▶ _YOUR ASSIGNMENT_: In the article on patent reform and medicine prices below, which pharmaceutical company holds the South African patent for Lyrica?

::: PROVIDED TEXT

Think paying your medical aid premiums every month ensures you access to the drugs you need when you get sick? Think again.
More than 1 000 activists marched on the Pretoria head office of the department of trade and industry Tuesday to demand patent reforms to ensure access to affordable medicines. The march comes as a new report shows that even medical aids cannot keep pace with the high price of patented drugs.
Bernice Lass has a neurological disorder, transverse myelitis. It causes extreme pain in her back and legs, affecting her ability to move and forcing her to quit her job as a nurse. Her doctor prescribed Lyrica.
Despite a motivational letter from Lass’ doctor, her medical aid has refused to cover the cost of Lyrica, which can cost up to about R8 000 a year. Pfizer pharmaceutical company holds the patent for Lyrica in South Africa. It prohibits the importation of cheaper generic versions of the drug, which is also used to treat fibromyalgia and epilepsy, the civil society Fix the Patent Laws campaign reports.
In 2013, Pfizer made R74 million from the sale of the drug in South Africa’s private sector. The drug is among the top 50 cost drivers of medicine expenditure in the country, according to campaign.
Lass now relies on her son and brother for the medication.
“I feel embarrassed asking them though – as before I was always independent and had my own money. I personally know others with my condition who really need this medicine to deal with their pain but just can’t afford it,” she says in a new report released by the campaign Tuesday. Lyrica is one of eight drugs in the report that are not procured nationally for the public sector or fully covered by medical aids. These medicines include drugs used to treat aggressive forms of cancer, schizophrenia and hepatitis B.
Latest dti move a “step back”
Tuesday’s protest comes almost seven years after the department first announced plans to reform patent policies.
In July, it released what it called a consultative framework on intellectual property.
But, in a document to delievered to the department Tuesday, activists call the framework a step back in the process: “Not only does it take the form of a precursor to an intellectual property policy, but it fails to specify an appropriate endpoint, and makes no attempt to express any views on the identified issues.”
Activists want the department to introduce stricter patent criteria in line with international standards to ensure that the market for older drugs such as Lyrica is opened up to generic competition. They are also calling for a transparent patent process that would, as in India, allow the public to oppose patents.

::::::
::: MATERIAL SHOWN

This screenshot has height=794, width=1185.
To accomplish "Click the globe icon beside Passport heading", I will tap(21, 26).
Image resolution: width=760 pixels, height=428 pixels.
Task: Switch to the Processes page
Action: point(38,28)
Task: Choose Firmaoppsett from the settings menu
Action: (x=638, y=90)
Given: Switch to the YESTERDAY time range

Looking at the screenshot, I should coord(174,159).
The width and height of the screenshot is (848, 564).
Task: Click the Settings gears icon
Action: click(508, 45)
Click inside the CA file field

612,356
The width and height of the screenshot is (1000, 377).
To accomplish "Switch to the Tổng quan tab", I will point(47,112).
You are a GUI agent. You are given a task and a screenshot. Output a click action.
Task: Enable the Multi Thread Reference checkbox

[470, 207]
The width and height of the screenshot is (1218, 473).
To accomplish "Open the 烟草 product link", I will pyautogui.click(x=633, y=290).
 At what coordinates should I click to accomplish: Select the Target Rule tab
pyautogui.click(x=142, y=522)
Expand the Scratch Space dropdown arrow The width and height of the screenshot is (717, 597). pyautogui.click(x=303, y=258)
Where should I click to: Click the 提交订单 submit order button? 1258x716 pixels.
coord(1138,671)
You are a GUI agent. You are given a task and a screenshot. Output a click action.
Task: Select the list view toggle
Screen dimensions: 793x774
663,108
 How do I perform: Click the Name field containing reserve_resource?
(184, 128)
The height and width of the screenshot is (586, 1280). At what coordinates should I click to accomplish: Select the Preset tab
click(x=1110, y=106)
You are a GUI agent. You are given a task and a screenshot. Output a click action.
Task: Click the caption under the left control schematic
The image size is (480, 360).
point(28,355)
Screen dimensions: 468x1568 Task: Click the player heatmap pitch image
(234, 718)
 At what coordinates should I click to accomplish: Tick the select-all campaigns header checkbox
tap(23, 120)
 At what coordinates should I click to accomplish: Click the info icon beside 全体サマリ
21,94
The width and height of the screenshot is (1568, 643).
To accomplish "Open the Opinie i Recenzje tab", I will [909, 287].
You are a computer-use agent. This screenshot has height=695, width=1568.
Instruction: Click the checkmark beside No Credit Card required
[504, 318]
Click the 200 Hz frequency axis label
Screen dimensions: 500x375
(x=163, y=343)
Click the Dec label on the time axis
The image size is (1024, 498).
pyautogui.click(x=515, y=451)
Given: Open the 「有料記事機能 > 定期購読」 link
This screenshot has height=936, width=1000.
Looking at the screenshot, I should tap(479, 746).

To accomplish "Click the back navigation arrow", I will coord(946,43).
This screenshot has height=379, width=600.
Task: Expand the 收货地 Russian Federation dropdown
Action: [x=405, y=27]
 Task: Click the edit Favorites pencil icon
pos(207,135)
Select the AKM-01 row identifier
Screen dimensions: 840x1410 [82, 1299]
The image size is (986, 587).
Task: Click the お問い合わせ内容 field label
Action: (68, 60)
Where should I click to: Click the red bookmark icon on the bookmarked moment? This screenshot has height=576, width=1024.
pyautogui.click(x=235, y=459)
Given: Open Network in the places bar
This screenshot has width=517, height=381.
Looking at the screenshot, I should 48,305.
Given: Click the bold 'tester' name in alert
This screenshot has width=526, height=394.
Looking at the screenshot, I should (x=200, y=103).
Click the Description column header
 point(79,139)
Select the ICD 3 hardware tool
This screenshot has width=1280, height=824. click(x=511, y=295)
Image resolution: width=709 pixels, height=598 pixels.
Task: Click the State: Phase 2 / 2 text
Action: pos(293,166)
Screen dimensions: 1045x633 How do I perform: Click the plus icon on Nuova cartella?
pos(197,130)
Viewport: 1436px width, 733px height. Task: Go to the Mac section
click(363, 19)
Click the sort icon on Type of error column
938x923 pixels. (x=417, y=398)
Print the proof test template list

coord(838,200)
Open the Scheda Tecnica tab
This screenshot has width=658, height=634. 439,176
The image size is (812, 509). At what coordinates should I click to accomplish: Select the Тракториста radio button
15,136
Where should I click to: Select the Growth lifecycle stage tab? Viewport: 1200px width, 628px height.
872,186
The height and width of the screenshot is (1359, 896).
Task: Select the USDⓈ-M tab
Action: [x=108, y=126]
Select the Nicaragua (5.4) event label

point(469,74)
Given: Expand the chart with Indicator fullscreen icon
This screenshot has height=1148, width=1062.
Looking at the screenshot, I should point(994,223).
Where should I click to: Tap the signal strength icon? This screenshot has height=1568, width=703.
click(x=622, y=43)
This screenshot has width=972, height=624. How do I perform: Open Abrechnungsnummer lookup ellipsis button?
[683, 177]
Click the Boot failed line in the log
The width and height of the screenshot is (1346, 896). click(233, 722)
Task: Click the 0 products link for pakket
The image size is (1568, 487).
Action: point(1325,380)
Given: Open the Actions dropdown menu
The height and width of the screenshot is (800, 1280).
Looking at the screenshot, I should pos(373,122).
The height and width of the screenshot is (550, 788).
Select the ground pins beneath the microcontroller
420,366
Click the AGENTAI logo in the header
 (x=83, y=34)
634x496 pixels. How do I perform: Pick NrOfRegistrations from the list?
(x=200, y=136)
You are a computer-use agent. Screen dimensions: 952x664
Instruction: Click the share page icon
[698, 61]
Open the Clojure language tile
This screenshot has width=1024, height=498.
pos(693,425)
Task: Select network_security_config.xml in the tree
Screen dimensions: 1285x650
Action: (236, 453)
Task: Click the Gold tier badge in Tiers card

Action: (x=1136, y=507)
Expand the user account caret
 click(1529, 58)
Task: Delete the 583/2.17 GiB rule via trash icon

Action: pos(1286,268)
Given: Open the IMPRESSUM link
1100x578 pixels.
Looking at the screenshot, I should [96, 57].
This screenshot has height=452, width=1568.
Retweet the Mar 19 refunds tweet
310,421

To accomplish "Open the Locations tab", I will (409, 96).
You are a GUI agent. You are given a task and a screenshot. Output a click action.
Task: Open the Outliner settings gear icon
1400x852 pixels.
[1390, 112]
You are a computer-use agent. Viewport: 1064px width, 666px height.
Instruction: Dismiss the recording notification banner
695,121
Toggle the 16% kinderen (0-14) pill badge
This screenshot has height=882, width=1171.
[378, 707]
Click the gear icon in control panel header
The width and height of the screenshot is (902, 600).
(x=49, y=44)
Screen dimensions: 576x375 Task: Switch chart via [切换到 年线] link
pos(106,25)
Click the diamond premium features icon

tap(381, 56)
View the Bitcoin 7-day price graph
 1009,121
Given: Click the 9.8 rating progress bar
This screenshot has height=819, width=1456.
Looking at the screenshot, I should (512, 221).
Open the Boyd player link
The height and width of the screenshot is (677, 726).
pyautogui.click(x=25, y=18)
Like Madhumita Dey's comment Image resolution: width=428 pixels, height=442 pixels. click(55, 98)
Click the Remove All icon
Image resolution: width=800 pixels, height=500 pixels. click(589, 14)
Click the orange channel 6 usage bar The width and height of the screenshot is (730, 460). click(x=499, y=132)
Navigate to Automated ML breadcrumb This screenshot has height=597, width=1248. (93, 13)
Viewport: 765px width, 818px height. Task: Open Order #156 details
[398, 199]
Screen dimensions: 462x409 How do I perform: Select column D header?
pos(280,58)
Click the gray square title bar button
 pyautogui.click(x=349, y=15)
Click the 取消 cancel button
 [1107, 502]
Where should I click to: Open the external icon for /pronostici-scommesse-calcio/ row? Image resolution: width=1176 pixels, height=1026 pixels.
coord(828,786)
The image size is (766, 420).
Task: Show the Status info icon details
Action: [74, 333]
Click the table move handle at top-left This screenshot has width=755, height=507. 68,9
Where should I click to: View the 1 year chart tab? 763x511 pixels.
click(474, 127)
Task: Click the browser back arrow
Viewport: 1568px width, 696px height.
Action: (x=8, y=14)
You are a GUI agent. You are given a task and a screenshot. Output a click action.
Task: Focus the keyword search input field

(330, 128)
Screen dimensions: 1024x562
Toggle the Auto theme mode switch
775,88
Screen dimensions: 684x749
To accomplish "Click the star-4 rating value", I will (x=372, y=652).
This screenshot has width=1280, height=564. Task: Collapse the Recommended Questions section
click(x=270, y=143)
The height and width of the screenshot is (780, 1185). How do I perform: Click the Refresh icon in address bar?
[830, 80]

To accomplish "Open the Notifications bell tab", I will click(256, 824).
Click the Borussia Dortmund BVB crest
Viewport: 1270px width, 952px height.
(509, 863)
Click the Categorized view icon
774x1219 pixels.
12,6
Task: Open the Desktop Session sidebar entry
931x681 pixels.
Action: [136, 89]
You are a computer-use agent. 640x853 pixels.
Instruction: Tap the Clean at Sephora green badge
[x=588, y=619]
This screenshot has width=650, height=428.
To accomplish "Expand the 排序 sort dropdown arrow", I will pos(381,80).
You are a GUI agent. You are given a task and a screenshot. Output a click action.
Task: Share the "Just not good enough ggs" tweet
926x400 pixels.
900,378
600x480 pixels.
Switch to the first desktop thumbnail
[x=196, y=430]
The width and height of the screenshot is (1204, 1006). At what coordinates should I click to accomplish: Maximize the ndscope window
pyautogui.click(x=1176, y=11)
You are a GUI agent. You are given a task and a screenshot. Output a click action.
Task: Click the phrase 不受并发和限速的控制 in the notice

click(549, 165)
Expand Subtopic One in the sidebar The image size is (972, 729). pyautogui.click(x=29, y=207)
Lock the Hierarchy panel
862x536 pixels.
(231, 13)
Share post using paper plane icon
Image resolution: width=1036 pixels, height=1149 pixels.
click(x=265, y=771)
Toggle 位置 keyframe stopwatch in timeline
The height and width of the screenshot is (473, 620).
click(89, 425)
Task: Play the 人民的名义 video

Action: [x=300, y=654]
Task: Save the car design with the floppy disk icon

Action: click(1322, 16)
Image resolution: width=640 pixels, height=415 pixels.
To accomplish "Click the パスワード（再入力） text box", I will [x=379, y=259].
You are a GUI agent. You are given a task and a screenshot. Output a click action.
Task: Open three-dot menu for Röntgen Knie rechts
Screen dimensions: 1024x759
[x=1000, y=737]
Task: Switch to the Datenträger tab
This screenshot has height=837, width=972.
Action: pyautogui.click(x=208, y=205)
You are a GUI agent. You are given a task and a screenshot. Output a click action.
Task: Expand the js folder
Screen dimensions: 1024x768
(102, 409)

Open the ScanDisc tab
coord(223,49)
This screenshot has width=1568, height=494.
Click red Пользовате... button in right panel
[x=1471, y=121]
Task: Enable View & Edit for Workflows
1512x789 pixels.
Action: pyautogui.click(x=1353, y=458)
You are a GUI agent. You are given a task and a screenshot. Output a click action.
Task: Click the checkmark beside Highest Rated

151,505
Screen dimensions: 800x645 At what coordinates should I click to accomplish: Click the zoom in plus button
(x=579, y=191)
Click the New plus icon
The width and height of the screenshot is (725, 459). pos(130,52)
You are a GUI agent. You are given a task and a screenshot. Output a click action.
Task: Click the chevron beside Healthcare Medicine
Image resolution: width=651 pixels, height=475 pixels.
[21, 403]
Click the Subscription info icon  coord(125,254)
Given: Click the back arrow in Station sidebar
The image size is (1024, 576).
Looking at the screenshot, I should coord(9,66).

::::::

▶ _YOUR RESPONSE_: Pfizer